■ **Records from a collection**
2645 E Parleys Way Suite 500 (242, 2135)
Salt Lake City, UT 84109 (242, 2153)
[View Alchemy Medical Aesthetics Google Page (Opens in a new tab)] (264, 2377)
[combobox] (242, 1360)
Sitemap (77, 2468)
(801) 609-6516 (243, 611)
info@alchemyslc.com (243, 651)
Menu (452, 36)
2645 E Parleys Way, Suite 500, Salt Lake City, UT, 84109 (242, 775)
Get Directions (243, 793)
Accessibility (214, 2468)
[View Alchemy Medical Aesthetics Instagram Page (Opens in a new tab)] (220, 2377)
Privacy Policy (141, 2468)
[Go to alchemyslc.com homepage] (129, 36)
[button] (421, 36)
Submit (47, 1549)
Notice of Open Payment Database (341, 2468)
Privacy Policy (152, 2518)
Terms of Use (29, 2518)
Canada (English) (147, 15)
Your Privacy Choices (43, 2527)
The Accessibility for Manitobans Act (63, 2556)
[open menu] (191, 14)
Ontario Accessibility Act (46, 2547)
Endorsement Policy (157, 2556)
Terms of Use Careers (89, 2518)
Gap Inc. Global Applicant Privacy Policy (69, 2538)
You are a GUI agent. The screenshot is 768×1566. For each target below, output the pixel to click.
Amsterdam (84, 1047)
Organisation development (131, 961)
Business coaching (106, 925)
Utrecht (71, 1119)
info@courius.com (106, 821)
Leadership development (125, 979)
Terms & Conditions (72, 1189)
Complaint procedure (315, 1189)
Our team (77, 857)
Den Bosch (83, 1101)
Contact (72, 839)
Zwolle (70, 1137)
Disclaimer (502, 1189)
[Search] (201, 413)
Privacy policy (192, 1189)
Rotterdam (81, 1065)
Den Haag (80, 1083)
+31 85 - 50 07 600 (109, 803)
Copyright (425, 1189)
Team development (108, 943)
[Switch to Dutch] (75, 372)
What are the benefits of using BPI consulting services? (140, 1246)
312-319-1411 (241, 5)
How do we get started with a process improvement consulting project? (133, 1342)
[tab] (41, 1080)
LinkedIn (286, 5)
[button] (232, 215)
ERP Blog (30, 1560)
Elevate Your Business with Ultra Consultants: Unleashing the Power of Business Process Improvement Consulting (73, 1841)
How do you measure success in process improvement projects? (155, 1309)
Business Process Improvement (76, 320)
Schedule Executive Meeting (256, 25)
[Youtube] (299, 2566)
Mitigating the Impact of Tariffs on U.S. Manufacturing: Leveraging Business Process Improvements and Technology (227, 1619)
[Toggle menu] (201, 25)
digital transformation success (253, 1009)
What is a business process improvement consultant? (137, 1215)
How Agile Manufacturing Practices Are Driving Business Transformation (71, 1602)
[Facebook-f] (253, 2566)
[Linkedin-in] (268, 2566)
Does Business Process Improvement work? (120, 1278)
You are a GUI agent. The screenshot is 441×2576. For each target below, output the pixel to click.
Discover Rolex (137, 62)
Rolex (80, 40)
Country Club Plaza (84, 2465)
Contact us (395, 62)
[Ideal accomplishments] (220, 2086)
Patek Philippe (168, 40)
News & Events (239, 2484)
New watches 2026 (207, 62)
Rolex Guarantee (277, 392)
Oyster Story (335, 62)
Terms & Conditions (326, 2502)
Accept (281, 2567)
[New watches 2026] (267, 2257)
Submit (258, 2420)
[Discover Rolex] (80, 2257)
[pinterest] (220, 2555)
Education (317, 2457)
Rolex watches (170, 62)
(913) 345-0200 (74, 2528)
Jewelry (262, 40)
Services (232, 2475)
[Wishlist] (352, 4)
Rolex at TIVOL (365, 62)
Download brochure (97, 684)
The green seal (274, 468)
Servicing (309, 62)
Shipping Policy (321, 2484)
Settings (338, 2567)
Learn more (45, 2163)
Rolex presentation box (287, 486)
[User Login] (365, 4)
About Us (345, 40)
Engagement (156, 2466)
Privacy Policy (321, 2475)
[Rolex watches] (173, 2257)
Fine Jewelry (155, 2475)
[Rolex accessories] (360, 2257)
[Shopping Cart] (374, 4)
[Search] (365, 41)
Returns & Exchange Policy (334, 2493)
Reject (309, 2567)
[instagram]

■ **Required action**
Retype the data exactly as it reads.

■ **Solution to this problem**
2645 E Parleys Way Suite 500 (242, 2135)
Salt Lake City, UT 84109 (242, 2153)
[View Alchemy Medical Aesthetics Google Page (Opens in a new tab)] (264, 2377)
[combobox] (242, 1360)
Sitemap (77, 2468)
(801) 609-6516 (243, 611)
info@alchemyslc.com (243, 651)
Menu (452, 36)
2645 E Parleys Way, Suite 500, Salt Lake City, UT, 84109 (242, 775)
Get Directions (243, 793)
Accessibility (214, 2468)
[View Alchemy Medical Aesthetics Instagram Page (Opens in a new tab)] (220, 2377)
Privacy Policy (141, 2468)
[Go to alchemyslc.com homepage] (129, 36)
[button] (421, 36)
Submit (47, 1549)
Notice of Open Payment Database (341, 2468)
Privacy Policy (152, 2518)
Terms of Use (29, 2518)
Canada (English) (147, 15)
Your Privacy Choices (43, 2527)
The Accessibility for Manitobans Act (63, 2556)
[open menu] (191, 14)
Ontario Accessibility Act (46, 2547)
Endorsement Policy (157, 2556)
Terms of Use Careers (89, 2518)
Gap Inc. Global Applicant Privacy Policy (69, 2538)
You are a GUI agent. The screenshot is 768×1566. For each target below, output the pixel to click.
Amsterdam (84, 1047)
Organisation development (131, 961)
Business coaching (106, 925)
Utrecht (71, 1119)
info@courius.com (106, 821)
Leadership development (125, 979)
Terms & Conditions (72, 1189)
Complaint procedure (315, 1189)
Our team (77, 857)
Den Bosch (83, 1101)
Contact (72, 839)
Zwolle (70, 1137)
Disclaimer (502, 1189)
[Search] (201, 413)
Privacy policy (192, 1189)
Rotterdam (81, 1065)
Den Haag (80, 1083)
+31 85 - 50 07 600 (109, 803)
Copyright (425, 1189)
Team development (108, 943)
[Switch to Dutch] (75, 372)
What are the benefits of using BPI consulting services? (140, 1246)
312-319-1411 (241, 5)
How do we get started with a process improvement consulting project? (133, 1342)
[tab] (41, 1080)
LinkedIn (286, 5)
[button] (232, 215)
ERP Blog (30, 1560)
Elevate Your Business with Ultra Consultants: Unleashing the Power of Business Process Improvement Consulting (73, 1841)
How do you measure success in process improvement projects? (155, 1309)
Business Process Improvement (76, 320)
Schedule Executive Meeting (256, 25)
[Youtube] (299, 2566)
Mitigating the Impact of Tariffs on U.S. Manufacturing: Leveraging Business Process Improvements and Technology (227, 1619)
[Toggle menu] (201, 25)
digital transformation success (253, 1009)
What is a business process improvement consultant? (137, 1215)
How Agile Manufacturing Practices Are Driving Business Transformation (71, 1602)
[Facebook-f] (253, 2566)
[Linkedin-in] (268, 2566)
Does Business Process Improvement work? (120, 1278)
You are a GUI agent. The screenshot is 441×2576. For each target below, output the pixel to click.
Discover Rolex (137, 62)
Rolex (80, 40)
Country Club Plaza (84, 2465)
Contact us (395, 62)
[Ideal accomplishments] (220, 2086)
Patek Philippe (168, 40)
News & Events (239, 2484)
New watches 2026 (207, 62)
Rolex Guarantee (277, 392)
Oyster Story (335, 62)
Terms & Conditions (326, 2502)
Accept (281, 2567)
[New watches 2026] (267, 2257)
Submit (258, 2420)
[Discover Rolex] (80, 2257)
[pinterest] (220, 2555)
Education (317, 2457)
Rolex watches (170, 62)
(913) 345-0200 (74, 2528)
Jewelry (262, 40)
Services (232, 2475)
[Wishlist] (352, 4)
Rolex at TIVOL (365, 62)
Download brochure (97, 684)
The green seal (274, 468)
Servicing (309, 62)
Shipping Policy (321, 2484)
Settings (338, 2567)
Learn more (45, 2163)
Rolex presentation box (287, 486)
[User Login] (365, 4)
About Us (345, 40)
Engagement (156, 2466)
Privacy Policy (321, 2475)
[Rolex watches] (173, 2257)
Fine Jewelry (155, 2475)
[Rolex accessories] (360, 2257)
[Shopping Cart] (374, 4)
[Search] (365, 41)
Returns & Exchange Policy (334, 2493)
Reject (309, 2567)
[instagram]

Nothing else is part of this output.